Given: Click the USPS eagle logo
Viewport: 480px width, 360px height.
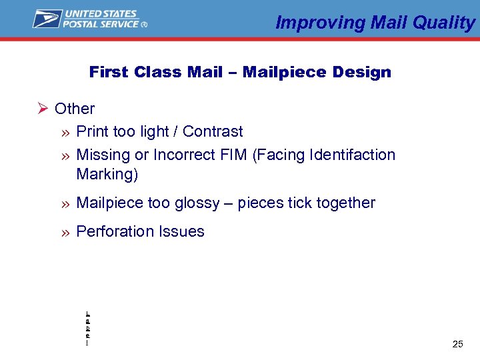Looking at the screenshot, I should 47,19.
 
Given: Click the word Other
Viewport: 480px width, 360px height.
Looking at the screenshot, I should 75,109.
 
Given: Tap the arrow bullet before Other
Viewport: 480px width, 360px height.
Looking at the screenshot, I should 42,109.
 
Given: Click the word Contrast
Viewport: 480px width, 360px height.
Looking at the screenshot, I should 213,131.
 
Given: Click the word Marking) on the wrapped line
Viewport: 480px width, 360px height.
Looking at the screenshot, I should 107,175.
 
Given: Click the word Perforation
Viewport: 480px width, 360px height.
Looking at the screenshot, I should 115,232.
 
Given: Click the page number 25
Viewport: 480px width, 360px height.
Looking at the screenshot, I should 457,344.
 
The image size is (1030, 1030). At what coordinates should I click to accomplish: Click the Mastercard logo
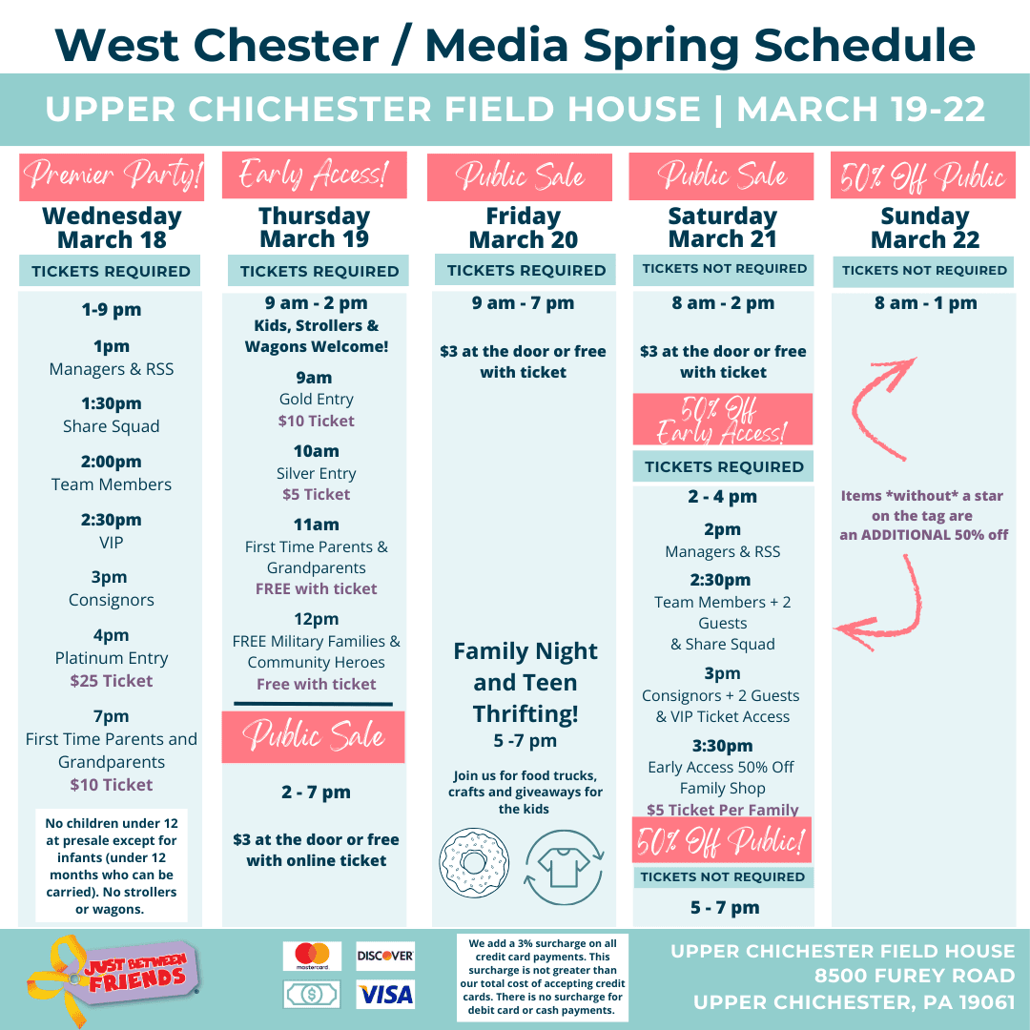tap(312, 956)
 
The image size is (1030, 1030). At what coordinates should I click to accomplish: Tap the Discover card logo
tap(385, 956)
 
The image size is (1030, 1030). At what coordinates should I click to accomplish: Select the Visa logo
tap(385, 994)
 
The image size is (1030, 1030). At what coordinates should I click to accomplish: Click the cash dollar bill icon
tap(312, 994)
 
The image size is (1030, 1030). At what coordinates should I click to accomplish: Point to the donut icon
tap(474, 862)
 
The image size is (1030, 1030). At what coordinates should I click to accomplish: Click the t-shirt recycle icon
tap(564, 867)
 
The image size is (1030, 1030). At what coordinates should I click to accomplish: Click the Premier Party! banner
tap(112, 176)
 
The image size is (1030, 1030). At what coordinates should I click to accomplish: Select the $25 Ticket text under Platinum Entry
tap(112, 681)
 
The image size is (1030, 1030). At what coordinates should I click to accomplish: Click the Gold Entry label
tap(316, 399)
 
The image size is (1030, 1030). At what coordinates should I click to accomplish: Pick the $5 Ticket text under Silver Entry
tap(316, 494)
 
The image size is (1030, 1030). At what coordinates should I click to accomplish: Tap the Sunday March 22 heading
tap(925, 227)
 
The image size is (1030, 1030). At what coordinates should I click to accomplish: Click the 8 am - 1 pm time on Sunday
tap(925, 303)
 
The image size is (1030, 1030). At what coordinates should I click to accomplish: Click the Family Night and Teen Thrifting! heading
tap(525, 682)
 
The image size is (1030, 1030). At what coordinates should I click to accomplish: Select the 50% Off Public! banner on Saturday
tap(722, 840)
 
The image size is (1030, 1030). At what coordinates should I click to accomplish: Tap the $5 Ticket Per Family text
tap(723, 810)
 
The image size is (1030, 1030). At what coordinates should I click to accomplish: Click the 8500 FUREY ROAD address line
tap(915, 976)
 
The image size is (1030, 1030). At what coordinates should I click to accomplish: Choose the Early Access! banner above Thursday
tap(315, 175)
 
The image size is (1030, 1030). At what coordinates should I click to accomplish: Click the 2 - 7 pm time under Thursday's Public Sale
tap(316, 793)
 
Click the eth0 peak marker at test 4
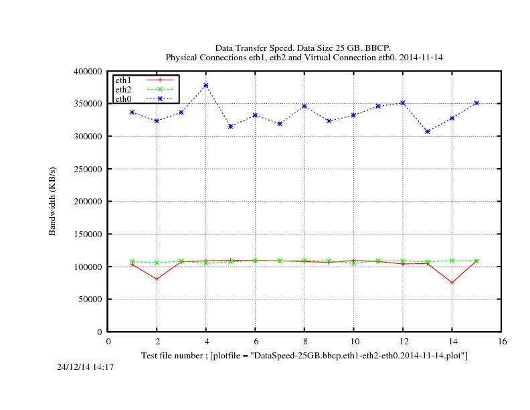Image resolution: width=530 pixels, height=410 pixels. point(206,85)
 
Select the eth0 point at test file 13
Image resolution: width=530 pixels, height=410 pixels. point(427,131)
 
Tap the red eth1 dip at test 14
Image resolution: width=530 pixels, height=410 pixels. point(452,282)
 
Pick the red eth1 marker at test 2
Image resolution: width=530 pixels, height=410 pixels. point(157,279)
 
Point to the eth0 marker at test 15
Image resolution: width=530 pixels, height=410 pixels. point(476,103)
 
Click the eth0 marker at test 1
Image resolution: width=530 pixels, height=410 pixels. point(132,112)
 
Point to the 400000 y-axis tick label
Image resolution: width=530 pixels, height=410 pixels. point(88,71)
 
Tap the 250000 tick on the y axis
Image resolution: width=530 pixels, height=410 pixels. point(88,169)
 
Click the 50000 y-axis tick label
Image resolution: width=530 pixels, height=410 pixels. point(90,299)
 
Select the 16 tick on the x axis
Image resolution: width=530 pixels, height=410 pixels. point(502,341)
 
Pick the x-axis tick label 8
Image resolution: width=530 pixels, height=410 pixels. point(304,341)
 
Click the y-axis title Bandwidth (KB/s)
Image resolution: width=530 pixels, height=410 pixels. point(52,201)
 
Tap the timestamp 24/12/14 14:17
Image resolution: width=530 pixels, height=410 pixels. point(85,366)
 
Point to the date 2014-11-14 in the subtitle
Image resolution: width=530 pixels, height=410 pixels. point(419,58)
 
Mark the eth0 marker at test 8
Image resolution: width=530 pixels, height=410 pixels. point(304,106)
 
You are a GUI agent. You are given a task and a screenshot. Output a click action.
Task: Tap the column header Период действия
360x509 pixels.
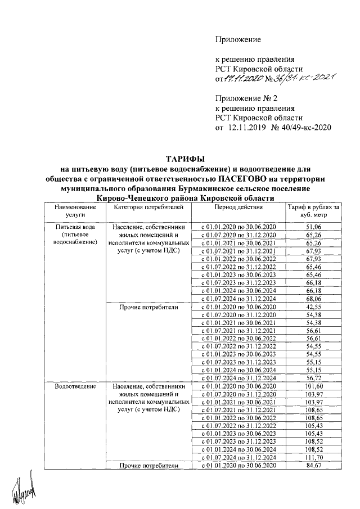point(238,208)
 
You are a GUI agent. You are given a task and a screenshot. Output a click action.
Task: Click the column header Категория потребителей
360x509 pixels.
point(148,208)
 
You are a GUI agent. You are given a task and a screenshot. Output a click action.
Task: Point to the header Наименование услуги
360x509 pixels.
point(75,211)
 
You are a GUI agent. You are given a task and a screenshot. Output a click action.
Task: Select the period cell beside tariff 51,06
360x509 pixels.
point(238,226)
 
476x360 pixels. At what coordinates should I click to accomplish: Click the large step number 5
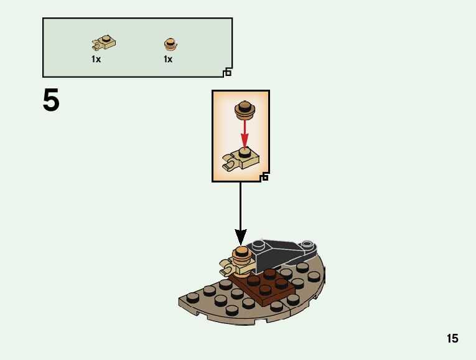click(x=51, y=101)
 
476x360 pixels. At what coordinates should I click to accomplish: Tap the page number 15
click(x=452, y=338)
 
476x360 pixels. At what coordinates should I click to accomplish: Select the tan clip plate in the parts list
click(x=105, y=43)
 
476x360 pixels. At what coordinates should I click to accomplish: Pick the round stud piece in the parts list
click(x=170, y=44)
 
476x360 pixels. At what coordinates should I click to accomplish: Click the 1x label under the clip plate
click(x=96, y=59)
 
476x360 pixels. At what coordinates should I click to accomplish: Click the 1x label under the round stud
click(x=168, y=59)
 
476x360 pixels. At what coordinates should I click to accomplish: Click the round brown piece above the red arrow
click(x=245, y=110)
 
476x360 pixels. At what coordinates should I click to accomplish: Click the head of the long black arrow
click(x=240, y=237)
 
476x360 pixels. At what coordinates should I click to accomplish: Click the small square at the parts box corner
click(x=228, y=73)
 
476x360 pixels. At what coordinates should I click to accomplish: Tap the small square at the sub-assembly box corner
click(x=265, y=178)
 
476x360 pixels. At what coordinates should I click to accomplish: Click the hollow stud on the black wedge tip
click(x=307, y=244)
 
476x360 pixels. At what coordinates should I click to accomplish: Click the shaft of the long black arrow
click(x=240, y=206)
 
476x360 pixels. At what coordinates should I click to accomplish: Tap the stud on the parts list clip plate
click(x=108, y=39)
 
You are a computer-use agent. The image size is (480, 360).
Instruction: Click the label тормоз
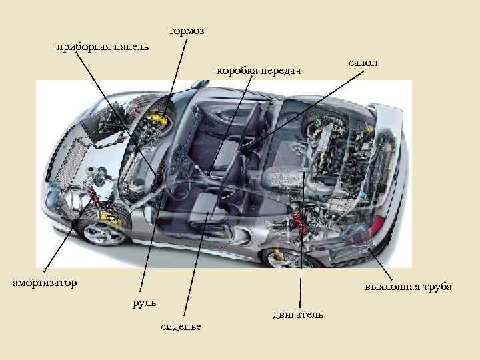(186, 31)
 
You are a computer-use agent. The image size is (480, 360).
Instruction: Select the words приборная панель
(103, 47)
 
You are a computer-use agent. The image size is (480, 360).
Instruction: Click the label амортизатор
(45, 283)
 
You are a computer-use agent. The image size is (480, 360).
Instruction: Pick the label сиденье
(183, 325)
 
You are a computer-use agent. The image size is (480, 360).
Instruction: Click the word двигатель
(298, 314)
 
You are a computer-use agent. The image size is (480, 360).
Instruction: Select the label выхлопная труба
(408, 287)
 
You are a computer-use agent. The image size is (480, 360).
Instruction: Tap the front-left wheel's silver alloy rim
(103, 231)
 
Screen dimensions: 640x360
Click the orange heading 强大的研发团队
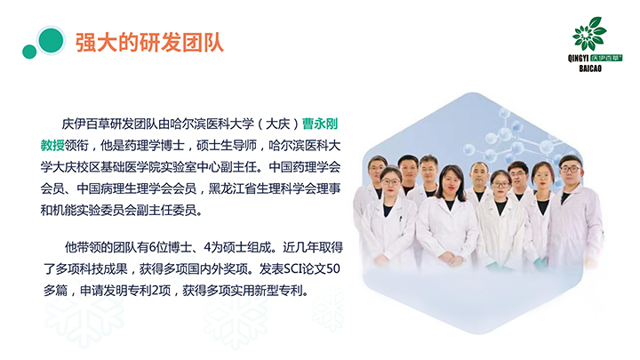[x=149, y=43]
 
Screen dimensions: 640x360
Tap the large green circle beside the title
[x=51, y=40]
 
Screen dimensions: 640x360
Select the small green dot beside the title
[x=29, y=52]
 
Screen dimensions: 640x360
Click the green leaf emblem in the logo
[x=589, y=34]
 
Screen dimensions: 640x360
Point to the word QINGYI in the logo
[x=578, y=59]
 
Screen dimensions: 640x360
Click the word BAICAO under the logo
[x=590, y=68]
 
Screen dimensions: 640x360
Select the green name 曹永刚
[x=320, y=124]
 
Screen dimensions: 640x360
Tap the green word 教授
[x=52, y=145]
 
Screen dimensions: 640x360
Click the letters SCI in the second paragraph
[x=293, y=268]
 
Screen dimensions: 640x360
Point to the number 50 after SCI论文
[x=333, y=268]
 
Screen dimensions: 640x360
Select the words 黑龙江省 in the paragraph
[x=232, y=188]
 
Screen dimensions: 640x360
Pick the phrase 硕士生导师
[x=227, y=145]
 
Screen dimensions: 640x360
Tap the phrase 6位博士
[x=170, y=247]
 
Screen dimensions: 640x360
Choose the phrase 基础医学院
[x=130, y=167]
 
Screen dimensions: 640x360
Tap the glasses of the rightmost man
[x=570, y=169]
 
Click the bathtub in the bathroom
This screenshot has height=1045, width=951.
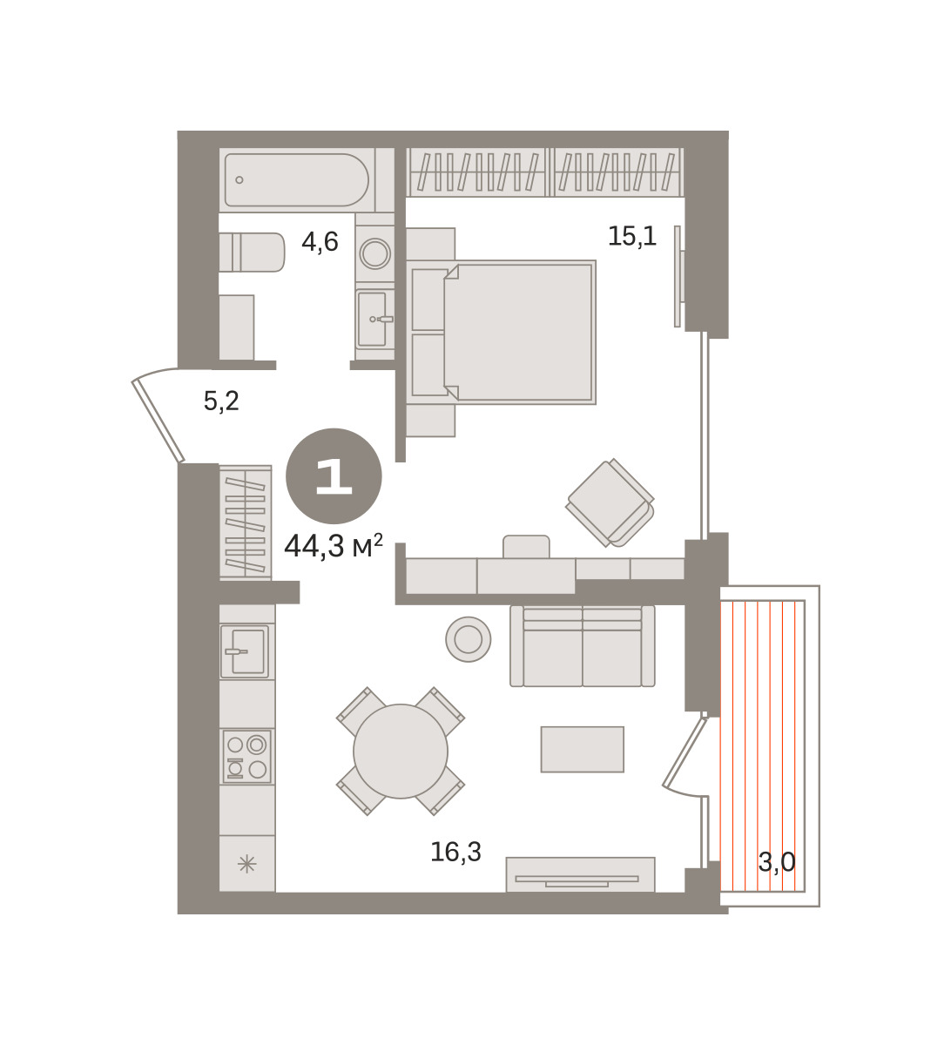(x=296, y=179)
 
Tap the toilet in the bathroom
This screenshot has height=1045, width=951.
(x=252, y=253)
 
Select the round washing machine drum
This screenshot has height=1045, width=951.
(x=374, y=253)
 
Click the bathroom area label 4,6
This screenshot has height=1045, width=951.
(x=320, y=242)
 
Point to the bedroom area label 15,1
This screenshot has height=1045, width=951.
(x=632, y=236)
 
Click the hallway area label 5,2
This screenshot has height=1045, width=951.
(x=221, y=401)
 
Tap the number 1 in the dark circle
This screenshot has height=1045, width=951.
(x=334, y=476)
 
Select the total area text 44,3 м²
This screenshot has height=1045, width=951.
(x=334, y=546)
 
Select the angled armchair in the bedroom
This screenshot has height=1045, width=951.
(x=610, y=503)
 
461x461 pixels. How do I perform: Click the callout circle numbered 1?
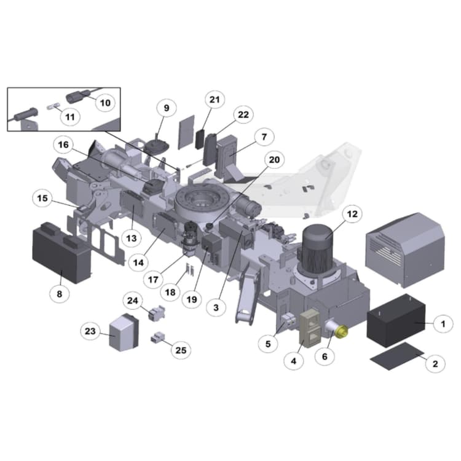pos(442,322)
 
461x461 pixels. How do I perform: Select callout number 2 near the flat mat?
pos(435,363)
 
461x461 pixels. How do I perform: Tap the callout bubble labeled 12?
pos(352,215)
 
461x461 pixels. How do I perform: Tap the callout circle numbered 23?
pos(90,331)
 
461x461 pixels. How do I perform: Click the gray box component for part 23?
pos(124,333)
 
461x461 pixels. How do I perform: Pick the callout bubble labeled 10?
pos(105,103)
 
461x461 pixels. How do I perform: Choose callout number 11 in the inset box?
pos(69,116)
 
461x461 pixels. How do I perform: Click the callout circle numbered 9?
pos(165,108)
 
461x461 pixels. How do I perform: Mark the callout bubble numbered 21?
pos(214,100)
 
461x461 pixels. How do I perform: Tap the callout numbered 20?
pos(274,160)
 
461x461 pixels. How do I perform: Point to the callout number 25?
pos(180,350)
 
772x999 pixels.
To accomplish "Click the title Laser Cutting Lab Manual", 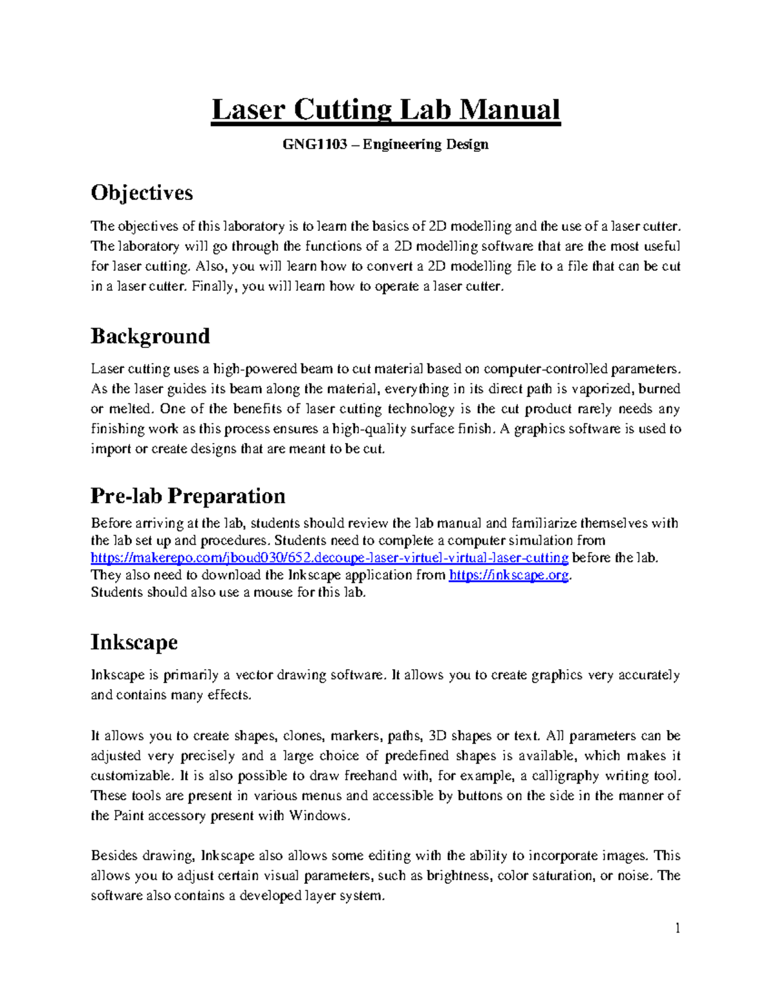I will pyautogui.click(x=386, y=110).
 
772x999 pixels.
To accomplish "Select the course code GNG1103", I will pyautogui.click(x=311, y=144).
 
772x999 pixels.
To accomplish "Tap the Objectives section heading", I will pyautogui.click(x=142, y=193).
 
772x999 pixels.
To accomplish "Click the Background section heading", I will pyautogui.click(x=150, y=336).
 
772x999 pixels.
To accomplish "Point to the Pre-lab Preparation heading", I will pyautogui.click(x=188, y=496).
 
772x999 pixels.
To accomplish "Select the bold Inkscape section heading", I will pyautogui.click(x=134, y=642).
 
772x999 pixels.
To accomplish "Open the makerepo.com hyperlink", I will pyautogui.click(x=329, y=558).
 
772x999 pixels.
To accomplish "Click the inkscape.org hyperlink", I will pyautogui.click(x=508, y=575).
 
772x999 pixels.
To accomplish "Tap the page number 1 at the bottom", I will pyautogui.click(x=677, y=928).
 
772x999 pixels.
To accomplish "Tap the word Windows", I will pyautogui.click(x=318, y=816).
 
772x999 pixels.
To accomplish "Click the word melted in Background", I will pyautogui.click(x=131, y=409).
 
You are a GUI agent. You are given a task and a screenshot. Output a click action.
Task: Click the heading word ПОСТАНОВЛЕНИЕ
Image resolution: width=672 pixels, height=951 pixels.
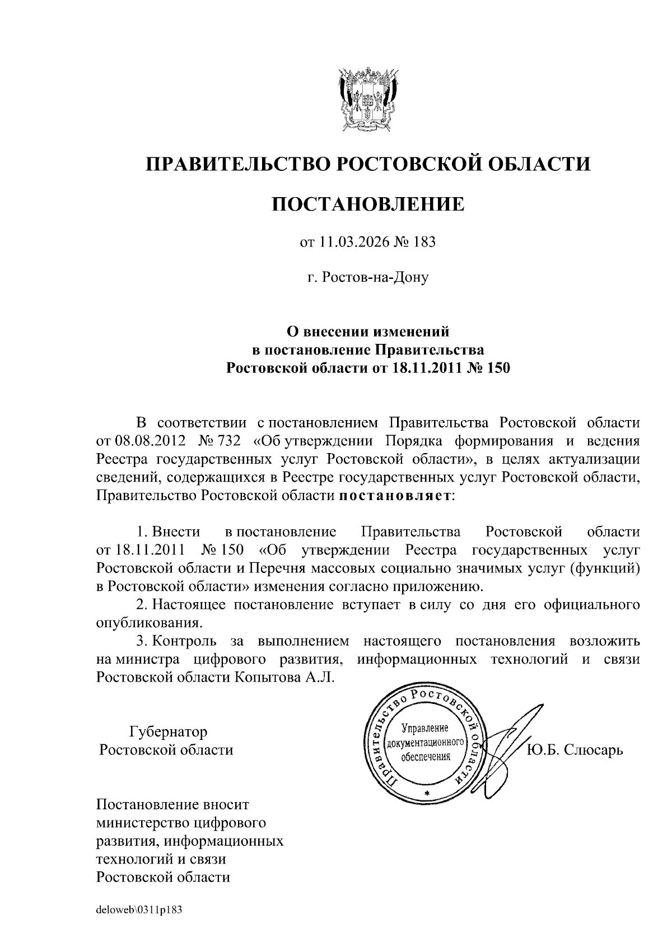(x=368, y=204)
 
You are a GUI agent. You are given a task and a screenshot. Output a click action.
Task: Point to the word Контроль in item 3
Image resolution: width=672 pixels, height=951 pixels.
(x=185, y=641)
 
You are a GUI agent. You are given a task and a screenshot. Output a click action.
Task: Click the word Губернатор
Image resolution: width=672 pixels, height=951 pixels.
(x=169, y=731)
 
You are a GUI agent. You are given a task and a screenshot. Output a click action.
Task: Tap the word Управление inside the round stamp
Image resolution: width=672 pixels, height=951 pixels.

----

=== WHAT TO WORK ON ===
Can you update the rows from the line with "ROAD address line" up to and including the line with "height=410 pixels. point(476,103)", replacing "Image resolution" with "Screenshot resolution" and keeping everything else the same? Give only those lines, and leave the pictures out.

=== THE RESPONSE ===
The image size is (1030, 1030). At what coordinates should I click to accomplish: Click the 8500 FUREY ROAD address line
tap(915, 976)
 
The image size is (1030, 1030). At what coordinates should I click to accomplish: Choose the Early Access! banner above Thursday
tap(315, 175)
 
The image size is (1030, 1030). At what coordinates should I click to accomplish: Click the 2 - 7 pm time under Thursday's Public Sale
tap(316, 793)
 
Click the eth0 peak marker at test 4
Screenshot resolution: width=530 pixels, height=410 pixels. point(206,85)
 
Select the eth0 point at test file 13
Screenshot resolution: width=530 pixels, height=410 pixels. point(427,131)
 
Tap the red eth1 dip at test 14
Screenshot resolution: width=530 pixels, height=410 pixels. point(452,282)
 
Pick the red eth1 marker at test 2
Screenshot resolution: width=530 pixels, height=410 pixels. point(157,279)
 
Point to the eth0 marker at test 15
Screenshot resolution: width=530 pixels, height=410 pixels. point(476,103)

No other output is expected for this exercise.